EXERCISE INSTRUCTIONS: Return each line of the listing that follows in which the string "combo" can be found.

(EXTRACTED ENTRIES)

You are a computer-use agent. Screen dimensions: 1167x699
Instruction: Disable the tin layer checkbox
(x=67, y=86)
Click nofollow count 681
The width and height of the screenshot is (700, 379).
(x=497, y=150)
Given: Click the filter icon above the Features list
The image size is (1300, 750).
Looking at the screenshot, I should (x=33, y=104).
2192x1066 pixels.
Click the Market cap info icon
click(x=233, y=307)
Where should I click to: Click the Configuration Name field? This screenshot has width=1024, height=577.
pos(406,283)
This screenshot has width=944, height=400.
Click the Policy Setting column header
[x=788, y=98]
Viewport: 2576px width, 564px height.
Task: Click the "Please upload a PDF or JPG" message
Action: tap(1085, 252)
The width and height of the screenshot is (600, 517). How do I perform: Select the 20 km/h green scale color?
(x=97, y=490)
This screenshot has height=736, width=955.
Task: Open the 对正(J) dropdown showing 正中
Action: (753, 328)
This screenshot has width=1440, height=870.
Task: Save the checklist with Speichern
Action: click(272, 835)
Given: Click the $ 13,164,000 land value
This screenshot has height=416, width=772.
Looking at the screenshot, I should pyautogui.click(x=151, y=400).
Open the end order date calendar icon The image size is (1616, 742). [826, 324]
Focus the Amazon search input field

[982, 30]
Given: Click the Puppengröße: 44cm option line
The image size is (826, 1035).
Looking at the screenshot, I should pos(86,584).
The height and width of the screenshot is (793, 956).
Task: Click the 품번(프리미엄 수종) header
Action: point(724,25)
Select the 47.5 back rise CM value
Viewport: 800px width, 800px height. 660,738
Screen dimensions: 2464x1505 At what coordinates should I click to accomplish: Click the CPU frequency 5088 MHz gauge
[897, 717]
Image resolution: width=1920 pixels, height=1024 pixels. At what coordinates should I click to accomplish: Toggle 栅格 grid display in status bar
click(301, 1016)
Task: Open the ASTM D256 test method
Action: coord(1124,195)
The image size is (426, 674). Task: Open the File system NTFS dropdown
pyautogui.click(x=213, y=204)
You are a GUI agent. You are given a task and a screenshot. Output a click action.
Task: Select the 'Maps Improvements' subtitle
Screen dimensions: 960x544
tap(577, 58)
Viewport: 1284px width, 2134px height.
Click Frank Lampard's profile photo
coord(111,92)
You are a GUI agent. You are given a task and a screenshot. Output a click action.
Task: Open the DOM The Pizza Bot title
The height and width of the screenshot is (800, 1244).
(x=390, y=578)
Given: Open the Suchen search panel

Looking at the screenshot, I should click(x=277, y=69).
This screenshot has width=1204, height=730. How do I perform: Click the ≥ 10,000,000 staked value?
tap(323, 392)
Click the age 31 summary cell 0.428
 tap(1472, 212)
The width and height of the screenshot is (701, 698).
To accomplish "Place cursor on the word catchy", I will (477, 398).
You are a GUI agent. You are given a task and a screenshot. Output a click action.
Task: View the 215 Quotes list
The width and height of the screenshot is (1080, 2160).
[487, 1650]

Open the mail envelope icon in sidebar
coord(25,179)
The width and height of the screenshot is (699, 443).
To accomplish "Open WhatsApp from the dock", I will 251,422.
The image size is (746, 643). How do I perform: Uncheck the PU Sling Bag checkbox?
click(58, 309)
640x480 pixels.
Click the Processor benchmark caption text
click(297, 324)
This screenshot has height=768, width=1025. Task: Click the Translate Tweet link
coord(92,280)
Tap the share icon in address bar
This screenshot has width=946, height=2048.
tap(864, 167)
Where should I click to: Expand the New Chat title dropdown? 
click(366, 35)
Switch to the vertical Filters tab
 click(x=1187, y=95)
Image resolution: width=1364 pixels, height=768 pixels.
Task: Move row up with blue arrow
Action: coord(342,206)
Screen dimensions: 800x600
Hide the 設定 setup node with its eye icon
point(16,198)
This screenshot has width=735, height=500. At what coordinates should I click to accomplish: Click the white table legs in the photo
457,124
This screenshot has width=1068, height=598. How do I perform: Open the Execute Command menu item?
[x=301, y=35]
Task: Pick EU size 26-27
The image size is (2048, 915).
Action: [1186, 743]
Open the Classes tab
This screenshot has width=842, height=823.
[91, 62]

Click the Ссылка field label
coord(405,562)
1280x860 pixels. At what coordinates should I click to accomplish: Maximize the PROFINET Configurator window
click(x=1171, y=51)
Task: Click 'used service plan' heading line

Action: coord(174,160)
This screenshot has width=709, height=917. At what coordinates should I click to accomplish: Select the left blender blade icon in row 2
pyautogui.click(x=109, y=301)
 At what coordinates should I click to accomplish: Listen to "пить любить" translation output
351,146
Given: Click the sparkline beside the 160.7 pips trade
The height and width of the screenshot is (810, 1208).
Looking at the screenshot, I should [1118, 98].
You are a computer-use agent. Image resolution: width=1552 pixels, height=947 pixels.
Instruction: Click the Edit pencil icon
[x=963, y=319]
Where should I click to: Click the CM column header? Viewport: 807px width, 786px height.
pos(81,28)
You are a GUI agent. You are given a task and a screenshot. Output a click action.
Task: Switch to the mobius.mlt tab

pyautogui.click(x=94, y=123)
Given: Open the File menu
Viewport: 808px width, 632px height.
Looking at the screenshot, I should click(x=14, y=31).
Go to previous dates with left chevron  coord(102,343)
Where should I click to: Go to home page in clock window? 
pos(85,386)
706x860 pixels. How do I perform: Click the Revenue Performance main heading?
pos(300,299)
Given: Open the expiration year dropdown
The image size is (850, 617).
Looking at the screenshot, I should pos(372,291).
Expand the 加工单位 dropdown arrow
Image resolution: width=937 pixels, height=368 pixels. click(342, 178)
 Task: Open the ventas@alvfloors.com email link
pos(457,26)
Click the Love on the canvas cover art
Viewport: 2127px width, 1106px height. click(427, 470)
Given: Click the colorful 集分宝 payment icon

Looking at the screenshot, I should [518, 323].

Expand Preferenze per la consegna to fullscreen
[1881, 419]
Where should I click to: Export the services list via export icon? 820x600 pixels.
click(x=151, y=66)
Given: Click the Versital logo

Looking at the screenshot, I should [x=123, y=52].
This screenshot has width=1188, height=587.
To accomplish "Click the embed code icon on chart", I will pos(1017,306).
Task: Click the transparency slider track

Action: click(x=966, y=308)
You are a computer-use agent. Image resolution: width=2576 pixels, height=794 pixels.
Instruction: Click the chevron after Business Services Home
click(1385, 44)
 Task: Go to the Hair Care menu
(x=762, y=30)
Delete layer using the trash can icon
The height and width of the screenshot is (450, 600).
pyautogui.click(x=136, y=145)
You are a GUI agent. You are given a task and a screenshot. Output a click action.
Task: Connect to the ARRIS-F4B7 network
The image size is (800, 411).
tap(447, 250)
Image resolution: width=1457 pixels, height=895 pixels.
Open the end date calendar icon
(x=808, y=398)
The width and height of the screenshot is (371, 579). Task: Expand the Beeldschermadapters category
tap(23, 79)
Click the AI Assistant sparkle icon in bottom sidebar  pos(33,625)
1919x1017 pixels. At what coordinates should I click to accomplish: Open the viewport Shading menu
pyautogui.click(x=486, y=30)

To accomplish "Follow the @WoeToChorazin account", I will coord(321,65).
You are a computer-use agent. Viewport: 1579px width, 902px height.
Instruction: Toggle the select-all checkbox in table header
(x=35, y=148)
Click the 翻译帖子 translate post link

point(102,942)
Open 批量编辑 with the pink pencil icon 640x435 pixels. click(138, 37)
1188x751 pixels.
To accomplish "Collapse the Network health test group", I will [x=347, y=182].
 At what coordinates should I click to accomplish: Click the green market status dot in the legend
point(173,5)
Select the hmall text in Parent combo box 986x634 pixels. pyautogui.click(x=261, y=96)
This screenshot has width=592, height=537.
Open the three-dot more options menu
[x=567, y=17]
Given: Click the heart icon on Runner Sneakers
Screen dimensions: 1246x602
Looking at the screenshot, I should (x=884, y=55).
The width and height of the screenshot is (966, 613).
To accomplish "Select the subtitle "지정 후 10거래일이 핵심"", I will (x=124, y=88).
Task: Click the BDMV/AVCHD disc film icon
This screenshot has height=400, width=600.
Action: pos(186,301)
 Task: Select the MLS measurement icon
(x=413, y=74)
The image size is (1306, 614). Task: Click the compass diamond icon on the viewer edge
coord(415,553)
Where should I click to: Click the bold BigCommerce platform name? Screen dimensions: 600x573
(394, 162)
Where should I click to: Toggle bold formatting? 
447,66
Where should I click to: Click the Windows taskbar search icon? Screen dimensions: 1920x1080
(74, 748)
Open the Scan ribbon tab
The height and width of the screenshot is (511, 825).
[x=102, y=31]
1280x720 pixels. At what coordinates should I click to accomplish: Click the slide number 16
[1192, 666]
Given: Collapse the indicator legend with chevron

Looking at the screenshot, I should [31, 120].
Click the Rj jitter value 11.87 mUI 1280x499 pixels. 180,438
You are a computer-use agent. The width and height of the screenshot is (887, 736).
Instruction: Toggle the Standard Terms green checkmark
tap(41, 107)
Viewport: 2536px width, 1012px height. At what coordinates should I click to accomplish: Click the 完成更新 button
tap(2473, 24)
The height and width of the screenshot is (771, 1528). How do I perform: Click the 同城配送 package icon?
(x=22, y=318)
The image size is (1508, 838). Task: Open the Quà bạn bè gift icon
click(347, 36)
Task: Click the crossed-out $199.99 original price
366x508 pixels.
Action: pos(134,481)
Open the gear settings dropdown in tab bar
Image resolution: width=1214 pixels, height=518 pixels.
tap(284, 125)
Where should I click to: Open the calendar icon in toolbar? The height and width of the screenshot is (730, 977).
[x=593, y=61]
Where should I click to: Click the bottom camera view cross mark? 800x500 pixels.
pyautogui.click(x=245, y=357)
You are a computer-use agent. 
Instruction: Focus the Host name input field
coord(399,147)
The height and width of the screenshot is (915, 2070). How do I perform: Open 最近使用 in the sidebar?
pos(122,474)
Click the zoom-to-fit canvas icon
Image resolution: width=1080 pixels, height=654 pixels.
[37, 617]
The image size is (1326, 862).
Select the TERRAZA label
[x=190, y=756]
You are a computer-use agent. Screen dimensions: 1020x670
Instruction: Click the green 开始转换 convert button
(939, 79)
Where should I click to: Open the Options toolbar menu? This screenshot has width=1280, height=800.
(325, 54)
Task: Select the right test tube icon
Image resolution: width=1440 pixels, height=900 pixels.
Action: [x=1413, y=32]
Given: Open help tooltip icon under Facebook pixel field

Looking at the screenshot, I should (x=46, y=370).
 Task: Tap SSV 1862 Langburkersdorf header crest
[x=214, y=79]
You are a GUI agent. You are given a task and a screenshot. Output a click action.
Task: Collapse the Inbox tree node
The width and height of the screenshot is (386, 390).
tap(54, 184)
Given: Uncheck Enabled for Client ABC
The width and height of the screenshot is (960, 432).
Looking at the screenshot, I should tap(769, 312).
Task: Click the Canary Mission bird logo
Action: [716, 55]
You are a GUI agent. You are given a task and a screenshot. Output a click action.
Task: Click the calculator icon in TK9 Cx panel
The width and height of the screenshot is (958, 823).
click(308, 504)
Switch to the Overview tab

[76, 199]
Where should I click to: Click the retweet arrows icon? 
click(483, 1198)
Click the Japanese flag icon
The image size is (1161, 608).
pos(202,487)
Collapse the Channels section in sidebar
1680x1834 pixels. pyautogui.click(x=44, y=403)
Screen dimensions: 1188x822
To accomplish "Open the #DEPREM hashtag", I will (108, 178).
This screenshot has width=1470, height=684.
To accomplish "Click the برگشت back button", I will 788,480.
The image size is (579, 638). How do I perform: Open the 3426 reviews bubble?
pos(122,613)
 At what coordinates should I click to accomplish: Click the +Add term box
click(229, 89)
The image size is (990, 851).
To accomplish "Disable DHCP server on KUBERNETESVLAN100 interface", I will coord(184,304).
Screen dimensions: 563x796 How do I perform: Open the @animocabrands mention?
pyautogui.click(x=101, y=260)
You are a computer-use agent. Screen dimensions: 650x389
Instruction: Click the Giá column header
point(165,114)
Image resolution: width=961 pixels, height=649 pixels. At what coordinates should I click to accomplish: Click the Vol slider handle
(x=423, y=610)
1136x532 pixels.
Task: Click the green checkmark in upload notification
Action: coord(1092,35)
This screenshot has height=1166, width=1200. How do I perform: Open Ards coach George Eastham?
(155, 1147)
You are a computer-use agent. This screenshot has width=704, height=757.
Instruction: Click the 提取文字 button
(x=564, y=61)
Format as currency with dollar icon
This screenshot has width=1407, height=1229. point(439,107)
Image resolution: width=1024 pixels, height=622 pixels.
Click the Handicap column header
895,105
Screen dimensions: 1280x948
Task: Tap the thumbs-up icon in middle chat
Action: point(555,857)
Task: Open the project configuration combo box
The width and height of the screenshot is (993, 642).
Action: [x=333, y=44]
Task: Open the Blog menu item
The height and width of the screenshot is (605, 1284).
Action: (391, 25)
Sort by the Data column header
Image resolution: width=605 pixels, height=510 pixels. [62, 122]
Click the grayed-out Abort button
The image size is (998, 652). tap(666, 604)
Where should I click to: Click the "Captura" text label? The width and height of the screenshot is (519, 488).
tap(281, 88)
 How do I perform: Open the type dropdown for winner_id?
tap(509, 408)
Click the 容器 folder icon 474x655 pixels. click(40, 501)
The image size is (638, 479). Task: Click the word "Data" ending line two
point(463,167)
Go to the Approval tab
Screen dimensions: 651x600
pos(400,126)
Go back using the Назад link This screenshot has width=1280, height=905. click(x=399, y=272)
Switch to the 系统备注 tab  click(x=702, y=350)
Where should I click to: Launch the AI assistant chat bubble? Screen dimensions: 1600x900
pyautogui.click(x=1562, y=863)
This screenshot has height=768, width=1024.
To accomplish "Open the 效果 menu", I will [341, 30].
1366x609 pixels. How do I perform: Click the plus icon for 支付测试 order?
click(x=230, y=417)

(End EXTRACTED ENTRIES)

EXERCISE ANSWER:
Select the hmall text in Parent combo box 986x634 pixels. pyautogui.click(x=261, y=96)
Task: Open the project configuration combo box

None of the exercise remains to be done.